Insightful analysis REH and a few weeks ago I would have agreed 100%. I do like the way you quantify the value of crypto taking cues from the stock market. I think as time goes on with this new technology and new means of investing we will see more and more things "borrowed" from the world of stock trading, such as indexes like the Dow Jones or S&P 500, or the development of a crypto equivalent of the mutual fund.

I also like how you've tagged the value of a stock to the ability of the stockholder to influence the company. But here's the thing: the vast majority of stockholders have no interest in doing that. Maybe 1/100th of 1%. The other 99.99% of investors are just that - INVESTORS. And they look at other things, not just price/earnings ratio. Those companies who report P/E ratios in the top 20% don't just TANK in comparison to the ones in the lower 20%, but rather just don't do as well, by comparison.

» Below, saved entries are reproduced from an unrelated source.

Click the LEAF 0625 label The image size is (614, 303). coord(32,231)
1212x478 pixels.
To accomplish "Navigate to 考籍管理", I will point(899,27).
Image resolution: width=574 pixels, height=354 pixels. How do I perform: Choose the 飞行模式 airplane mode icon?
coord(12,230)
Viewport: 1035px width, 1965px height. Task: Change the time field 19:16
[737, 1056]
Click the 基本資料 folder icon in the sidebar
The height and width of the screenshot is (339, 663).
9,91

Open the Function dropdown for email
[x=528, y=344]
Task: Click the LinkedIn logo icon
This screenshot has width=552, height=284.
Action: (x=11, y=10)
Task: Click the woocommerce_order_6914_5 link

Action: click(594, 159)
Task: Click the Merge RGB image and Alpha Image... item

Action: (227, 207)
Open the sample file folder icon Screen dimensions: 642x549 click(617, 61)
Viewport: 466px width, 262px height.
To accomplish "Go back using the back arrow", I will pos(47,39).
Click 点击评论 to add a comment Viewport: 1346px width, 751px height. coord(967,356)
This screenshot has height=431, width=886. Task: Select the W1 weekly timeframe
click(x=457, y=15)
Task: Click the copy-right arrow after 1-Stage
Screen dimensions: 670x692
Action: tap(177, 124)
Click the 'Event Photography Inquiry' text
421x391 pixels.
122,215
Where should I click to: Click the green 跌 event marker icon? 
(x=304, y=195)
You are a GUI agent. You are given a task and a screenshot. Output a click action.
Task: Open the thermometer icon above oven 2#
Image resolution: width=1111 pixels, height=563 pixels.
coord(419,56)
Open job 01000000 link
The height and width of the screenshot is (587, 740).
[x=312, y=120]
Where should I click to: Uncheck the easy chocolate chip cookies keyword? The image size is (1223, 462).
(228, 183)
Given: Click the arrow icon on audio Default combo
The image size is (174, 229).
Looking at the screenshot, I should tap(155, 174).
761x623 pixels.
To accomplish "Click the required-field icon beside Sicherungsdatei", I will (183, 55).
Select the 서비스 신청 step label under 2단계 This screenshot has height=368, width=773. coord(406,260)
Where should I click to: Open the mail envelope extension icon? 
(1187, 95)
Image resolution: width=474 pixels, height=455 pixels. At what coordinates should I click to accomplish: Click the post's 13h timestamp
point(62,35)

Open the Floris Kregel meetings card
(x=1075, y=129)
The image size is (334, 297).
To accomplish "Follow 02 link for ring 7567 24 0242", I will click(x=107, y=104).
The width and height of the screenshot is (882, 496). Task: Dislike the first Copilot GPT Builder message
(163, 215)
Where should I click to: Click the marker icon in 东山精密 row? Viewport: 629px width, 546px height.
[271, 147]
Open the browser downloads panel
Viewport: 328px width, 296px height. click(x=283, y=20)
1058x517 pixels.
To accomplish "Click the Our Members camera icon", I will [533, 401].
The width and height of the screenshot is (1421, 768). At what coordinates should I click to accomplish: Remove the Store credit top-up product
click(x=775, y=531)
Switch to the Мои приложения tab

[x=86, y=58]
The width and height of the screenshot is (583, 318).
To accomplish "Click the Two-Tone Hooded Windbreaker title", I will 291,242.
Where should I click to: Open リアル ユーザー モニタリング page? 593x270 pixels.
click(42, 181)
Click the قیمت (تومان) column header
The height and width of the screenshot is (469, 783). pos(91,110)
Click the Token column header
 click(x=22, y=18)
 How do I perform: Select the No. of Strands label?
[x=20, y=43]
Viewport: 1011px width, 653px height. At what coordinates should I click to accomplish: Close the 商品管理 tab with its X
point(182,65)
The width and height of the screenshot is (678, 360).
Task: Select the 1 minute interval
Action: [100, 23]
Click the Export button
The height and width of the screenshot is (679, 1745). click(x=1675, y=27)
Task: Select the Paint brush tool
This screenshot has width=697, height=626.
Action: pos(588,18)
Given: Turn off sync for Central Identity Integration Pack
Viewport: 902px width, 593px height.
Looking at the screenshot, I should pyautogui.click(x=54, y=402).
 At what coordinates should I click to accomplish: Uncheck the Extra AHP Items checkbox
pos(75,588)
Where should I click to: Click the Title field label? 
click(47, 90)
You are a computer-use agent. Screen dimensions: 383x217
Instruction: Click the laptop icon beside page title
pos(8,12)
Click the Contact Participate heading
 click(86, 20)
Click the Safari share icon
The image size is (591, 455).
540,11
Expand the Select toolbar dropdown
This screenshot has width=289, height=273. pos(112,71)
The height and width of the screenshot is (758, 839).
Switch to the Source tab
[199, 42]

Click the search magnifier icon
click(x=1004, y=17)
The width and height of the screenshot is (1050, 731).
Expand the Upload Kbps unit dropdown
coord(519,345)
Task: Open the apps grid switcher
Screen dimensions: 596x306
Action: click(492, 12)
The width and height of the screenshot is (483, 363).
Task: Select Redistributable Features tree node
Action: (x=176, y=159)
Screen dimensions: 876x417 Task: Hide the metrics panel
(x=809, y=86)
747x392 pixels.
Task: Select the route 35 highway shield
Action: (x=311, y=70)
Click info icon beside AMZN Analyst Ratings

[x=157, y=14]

So with cryptocurrency, as long as there are millions of people like me looking for a place to grow money and willing to keep the money in as long as it takes to be positive, that will overshadow any considerations of utility. In the long run, one would hope that the coins with the most utility will do the best in comparison to the ones that , but to say the ones with less utility, or the ones like Stellar that have current values far beyond what's needed to actually use the token, are going to crash or have their bubble burst, ignores the mass psychology of cryptocurrency investing, that is, why people are getting into this game.

It's a brilliant idea, but I don't know that a Price/Actual Use ratio will ever be used as a metric, but if it is, it will be decades down the road and be one of a hundred metrics used to predict future performance, and will only be meaningful if enough others, particularly the respected pundits, use that metric. It may not make sense today to have billions invested in something that only needs millions to function, but really the value of any of this is the value we give it, as a mass of people looking to do something with our money. It doesn't make sense for a public company to be worth 5 times in stocks what it would be worth as a private company based on its merits alone, but that's the nature of the beast when we allow investors in the room.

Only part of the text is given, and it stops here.